[Assignment] Below are some records. Retype exactly the lines from the one containing "This screenshot has width=810, height=524." through the one containing "Image resolution: width=419", both included, skipping every picture.

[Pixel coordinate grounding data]
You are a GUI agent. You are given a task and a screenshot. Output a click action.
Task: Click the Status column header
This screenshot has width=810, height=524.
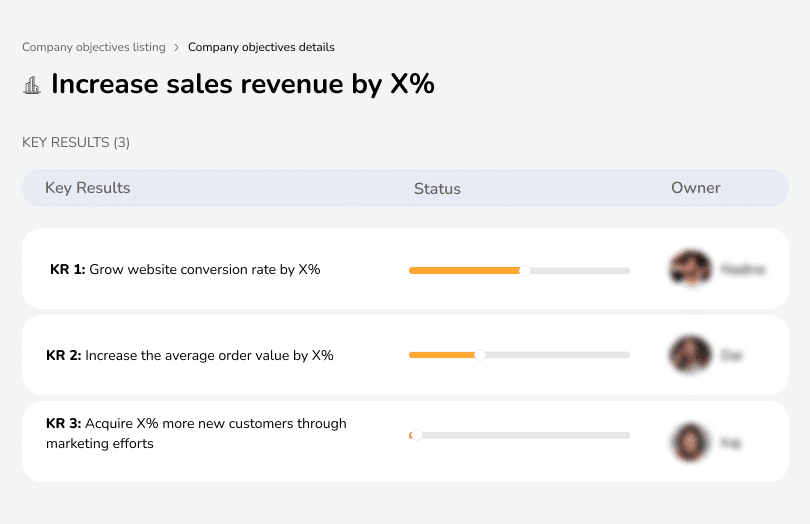click(x=437, y=188)
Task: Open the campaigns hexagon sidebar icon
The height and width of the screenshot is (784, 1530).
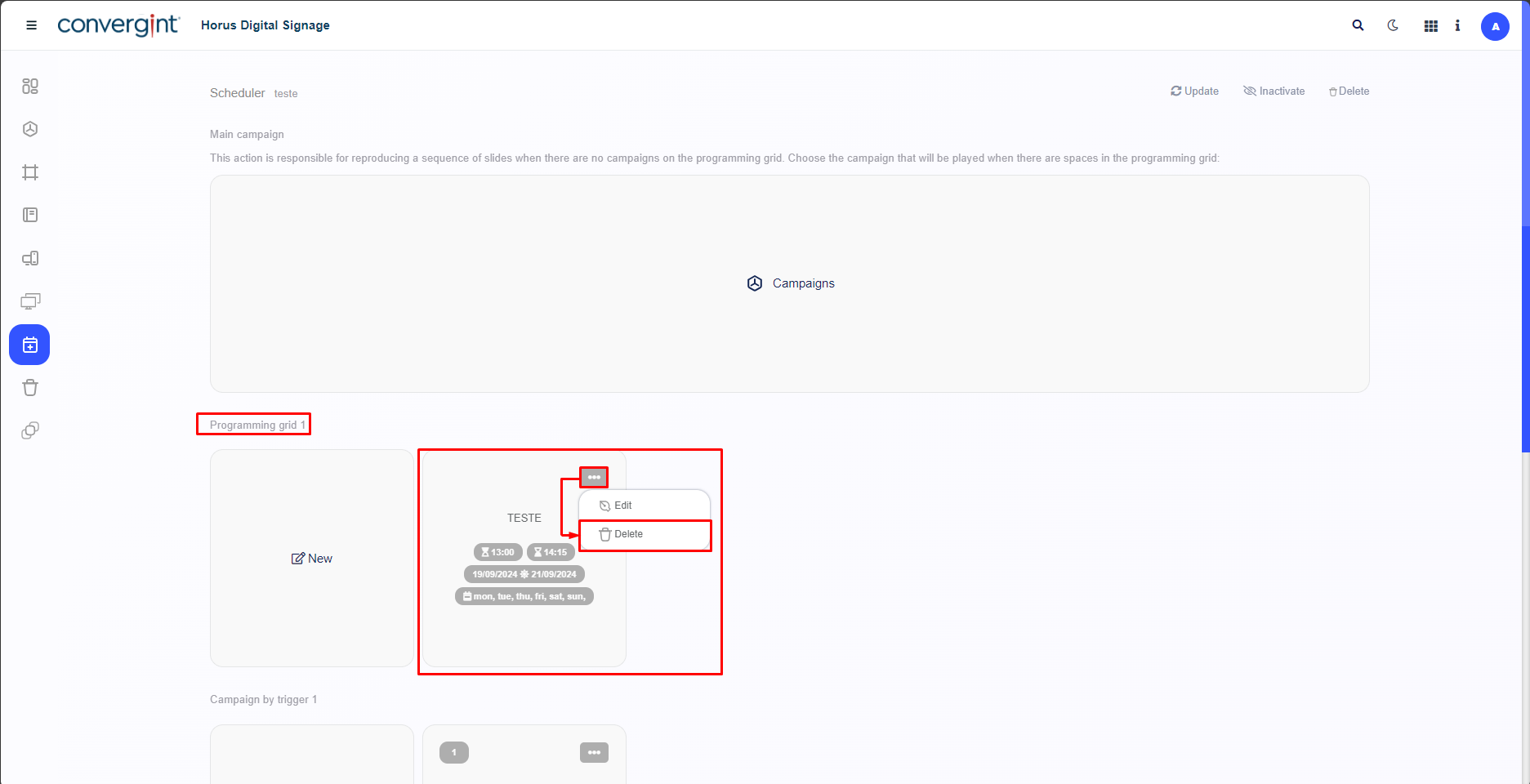Action: (x=30, y=129)
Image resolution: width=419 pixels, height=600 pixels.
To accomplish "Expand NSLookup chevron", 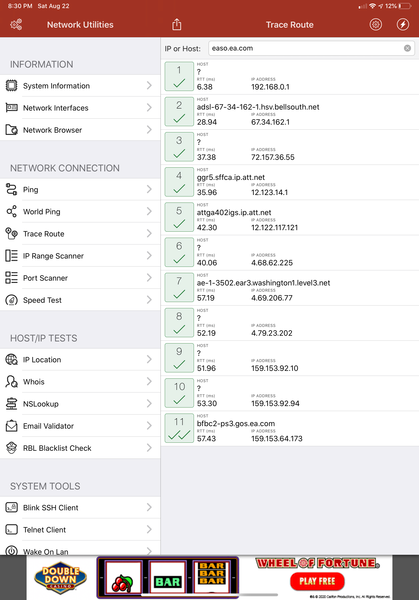I will 149,404.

[Task response]
This screenshot has width=810, height=524.
click(x=437, y=188)
Task: Open the campaigns hexagon sidebar icon
The height and width of the screenshot is (784, 1530).
Action: (x=30, y=129)
Image resolution: width=419 pixels, height=600 pixels.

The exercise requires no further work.